Your use case seems like more of a metalearning problem... trying to make predictions about new subjects from limited data rather than using the relationships between multiple subjects to make more accurate predictions. It looks like you have N = 1 (TARGET), k = |{AGE, ...other features...}|, with each subject_id essentially creating its own sequence problem? You might want to split it up so that training sequences have varied length and never include more than one subject (each batch has all prior results for a given subject?)

slppo commented

OK gotcha -- that makes a lot of sense. Yes, that's correct to use your terminology we have N=1 and k ~= 10.

I like the idea of batching by subject ID / one sequence during training, but I'm hoping that an ultimate end goal of being able to infer based on one subject at one timepoint would be sufficient context to give to spacetimeformer to get good results.

I'll look more deeply into the Time2Vec embedding logic so I have a better understanding of what this would look like, but if I'm hearing you right it sounds like this is the thing you're working on right now as a requested feature.

Ok so the default embedding is designed to look at long sequences of N variables that have some relationship to each other and make a prediction of those same N variables. With some pretty simple changes we can do things like read N + k variables (with k additional sources of information) and still only predict N.

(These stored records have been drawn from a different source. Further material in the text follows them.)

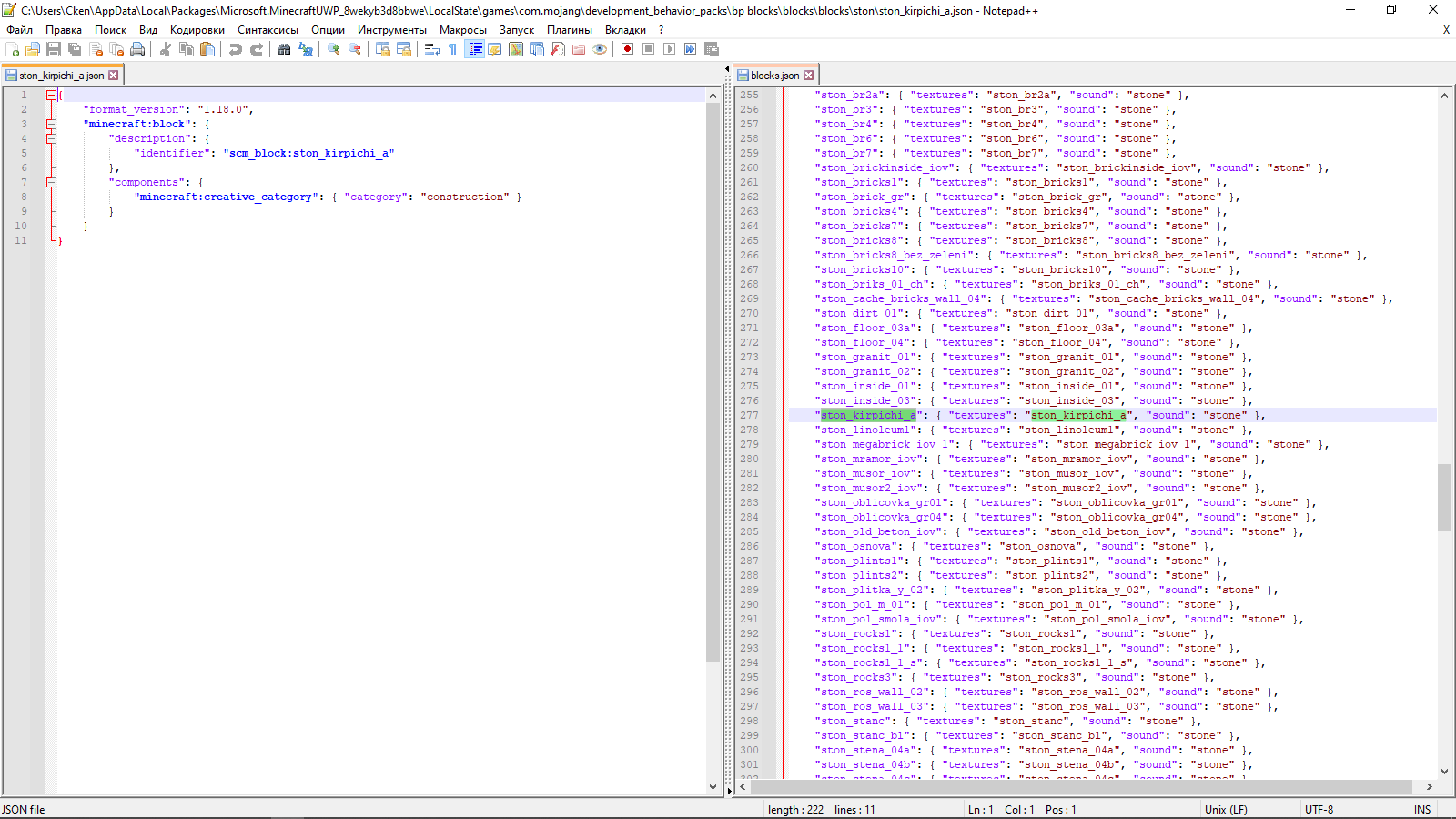Image resolution: width=1456 pixels, height=819 pixels.
Task: Click the Save file toolbar icon
Action: tap(54, 49)
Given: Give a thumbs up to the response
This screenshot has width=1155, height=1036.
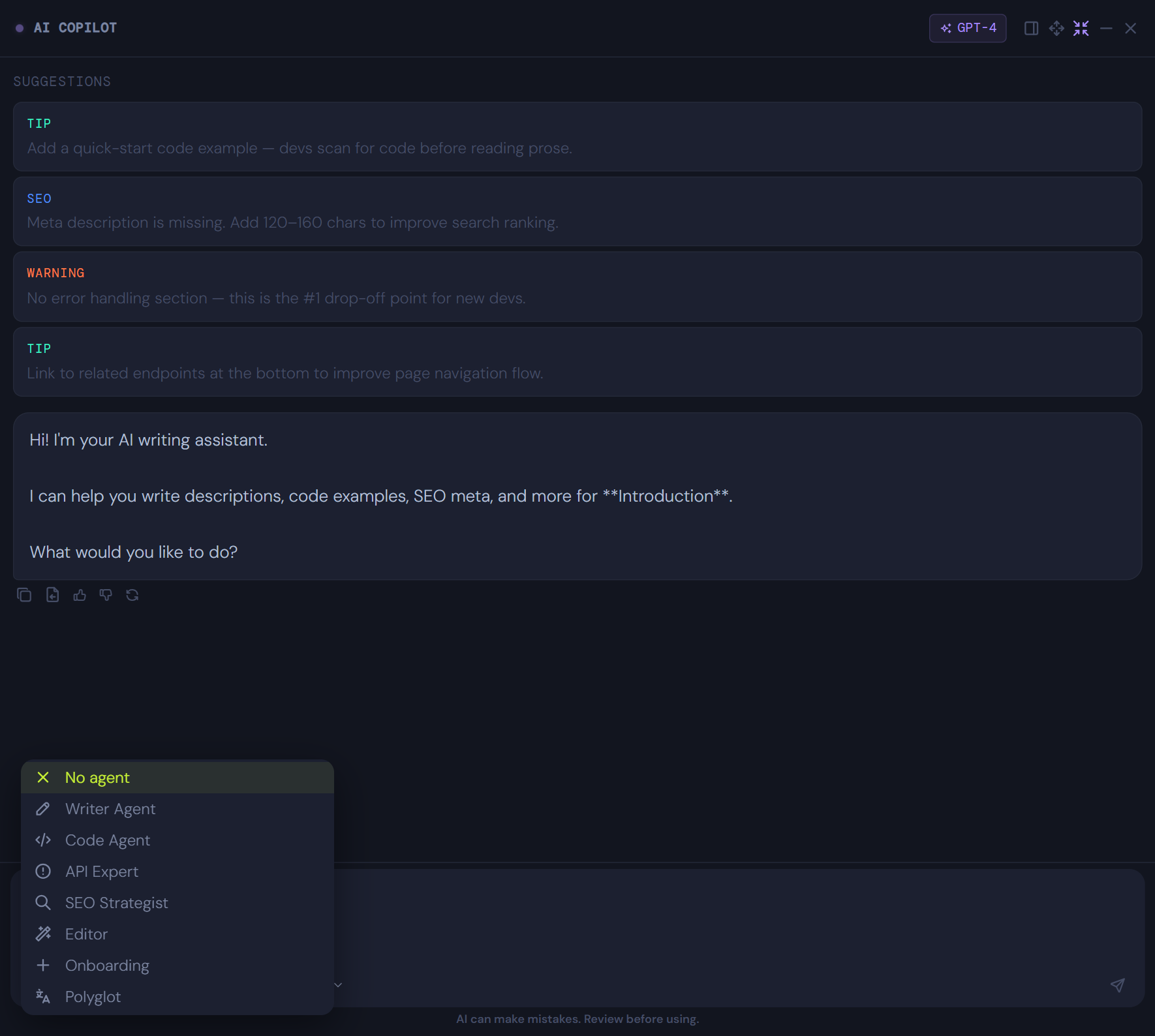Looking at the screenshot, I should tap(79, 594).
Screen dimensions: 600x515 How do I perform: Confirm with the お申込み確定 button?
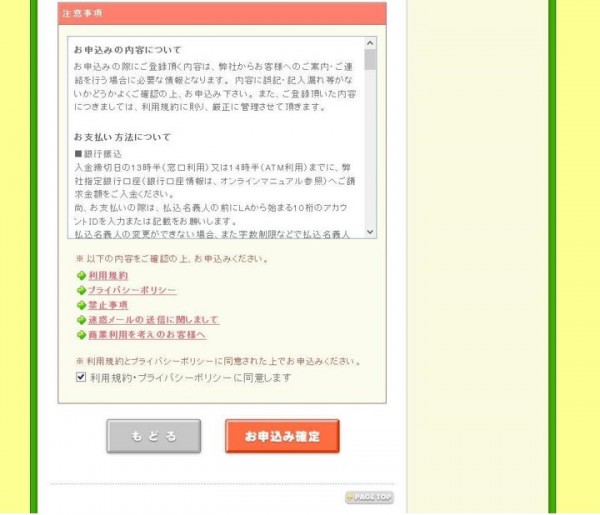[282, 436]
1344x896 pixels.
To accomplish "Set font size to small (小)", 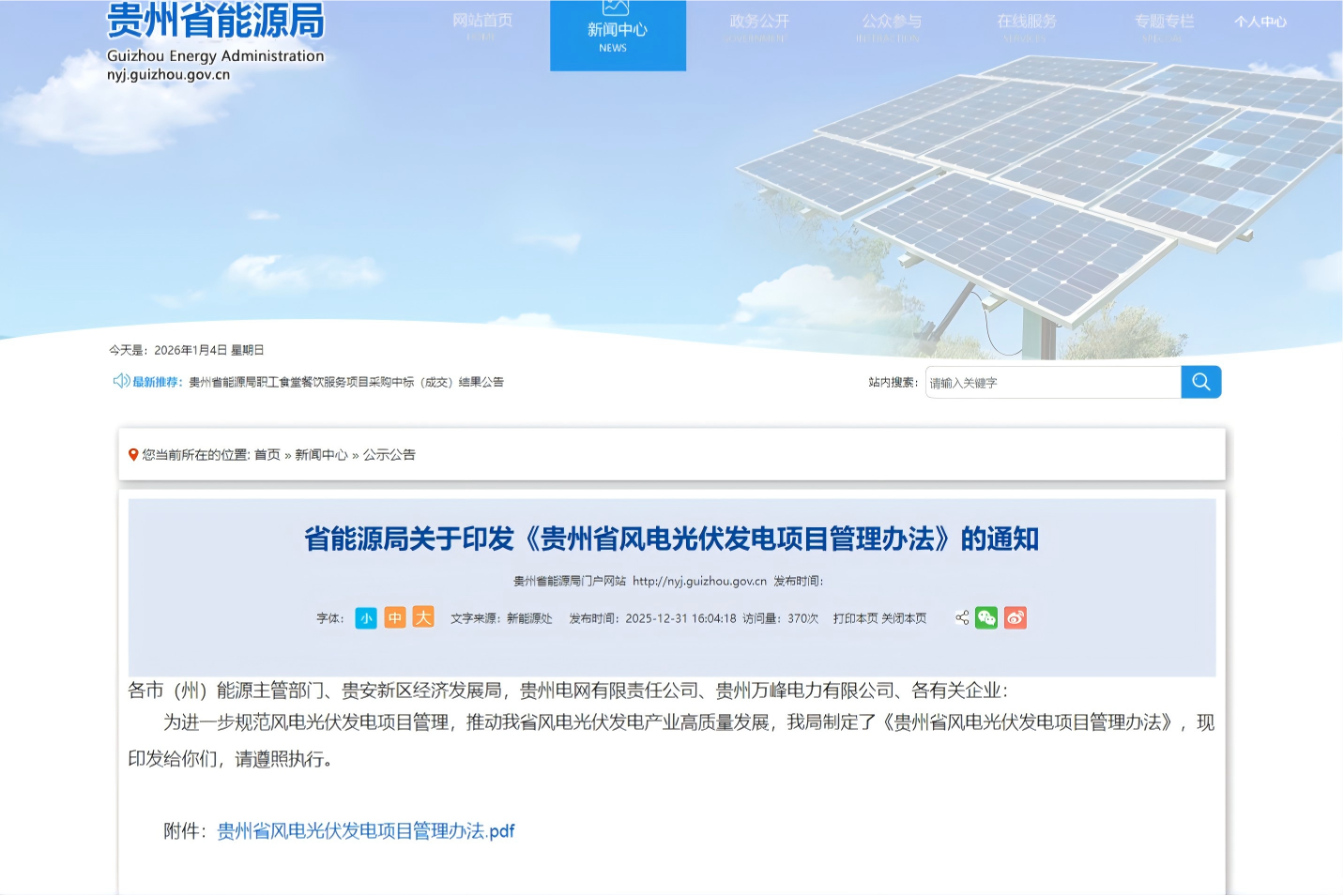I will 366,618.
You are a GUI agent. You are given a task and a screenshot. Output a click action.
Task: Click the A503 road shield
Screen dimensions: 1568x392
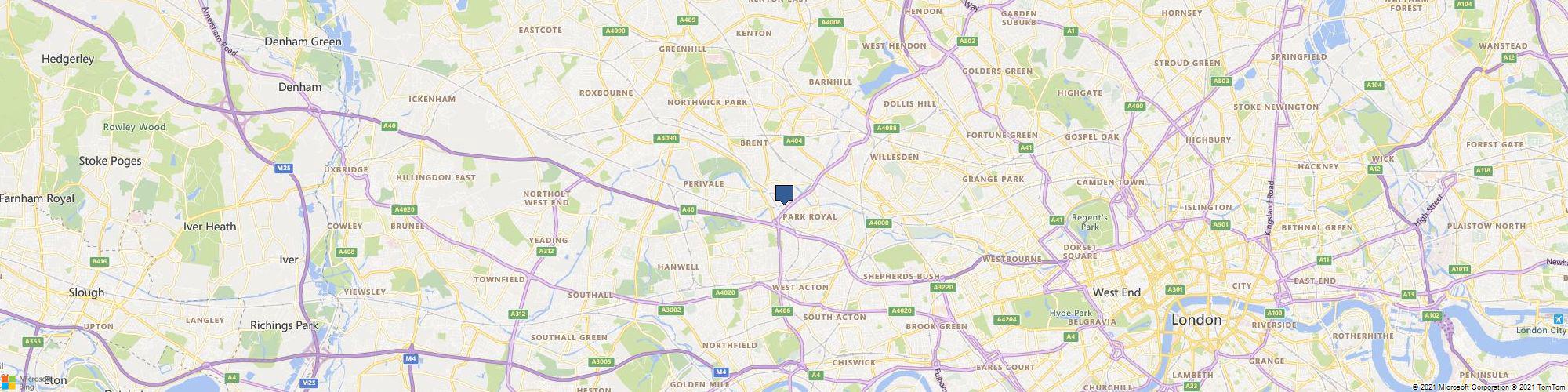(x=1221, y=81)
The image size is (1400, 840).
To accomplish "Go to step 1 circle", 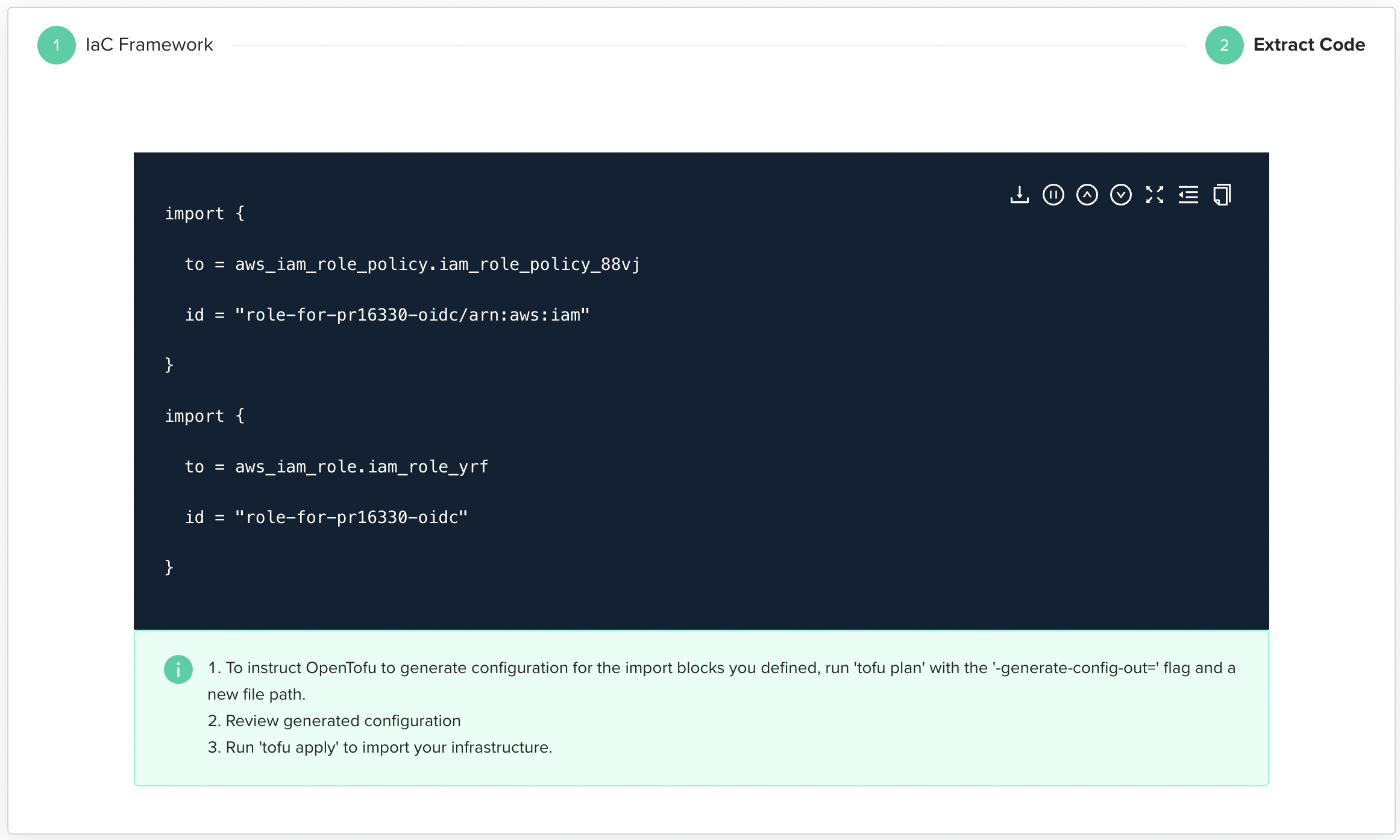I will [x=56, y=45].
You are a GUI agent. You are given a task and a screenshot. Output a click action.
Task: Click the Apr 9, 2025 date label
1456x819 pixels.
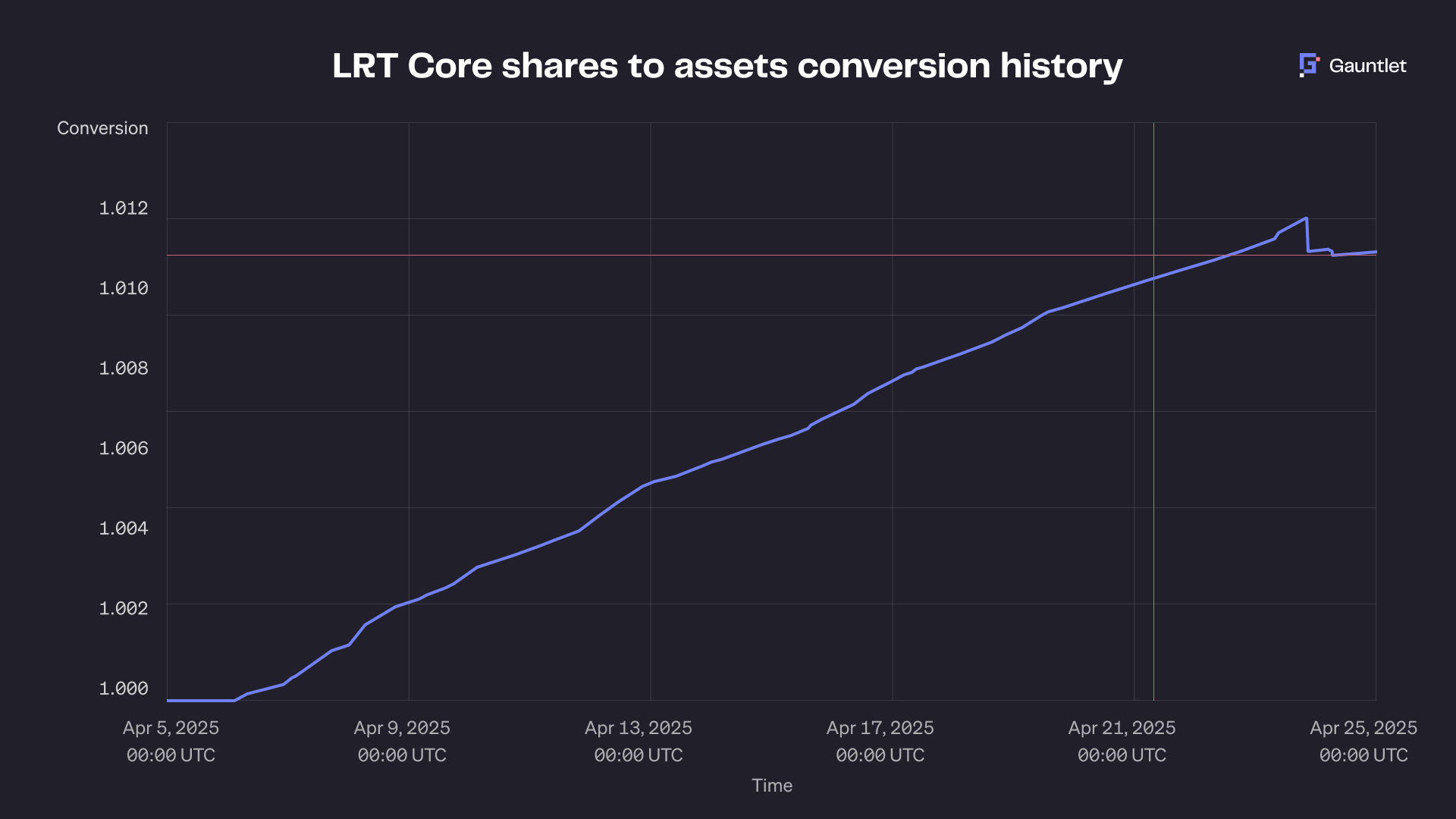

By separating all N + k variables into a sequence of their own tokens, Spacetimeformer gives extra flexibility by letting variables be missing or sampled at different frequencies.

Your use case seems like more of a metalearning problem... Trying to make predictions about new subjects from limited data rather than using the relationships between multiple subjects to make more accurate predictions. It looks like you have N = 1 (TARGET), k = |{AGE, ...other features...}|, with each subject Id essentially creating its own sequence problem?
You might want to split it up so that training sequences have varied length and never include more than one subject Id (each batch has all prior results for a given subject Id?)

Hi @jakegrigsby,

Sorry for bringing such an old issue back up, but I have a learning problem similar to @slppo's. I have 14 different signals (e.g., @slppo's subject Ids) with synchronized readings every minute, having k = 5 and N = 1 variables each. In fact, the N variables are ahead-in-time variables, so unavailable at inference time, i.e., the model should predict N, knowing only k.

I have mainly two questions for you:

  1. With some pretty simple changes we can do things like read N + k variables (with k additional sources of information) and still only predict N.

Could you elaborate more what these simple changes are? Would they work in a setup where N is unavailable?

  1. You might want to split it up so that training sequences have varied length and never include more than one subject Id (each batch has all prior results for a given subject Id?)

What if the different signals (subject Ids, here) have a non-negligible correlation between their k variables? Would splitting the batches in individual subsets of subject Ids be able to learn this inter-subject-Id correlation? At inference time, should the Spacetimeformer model be conditioned to make a prediction for a specific subject Id?

I have been using an LSTM recurrent neural network with decent results, but I'd like to see how your model would perform.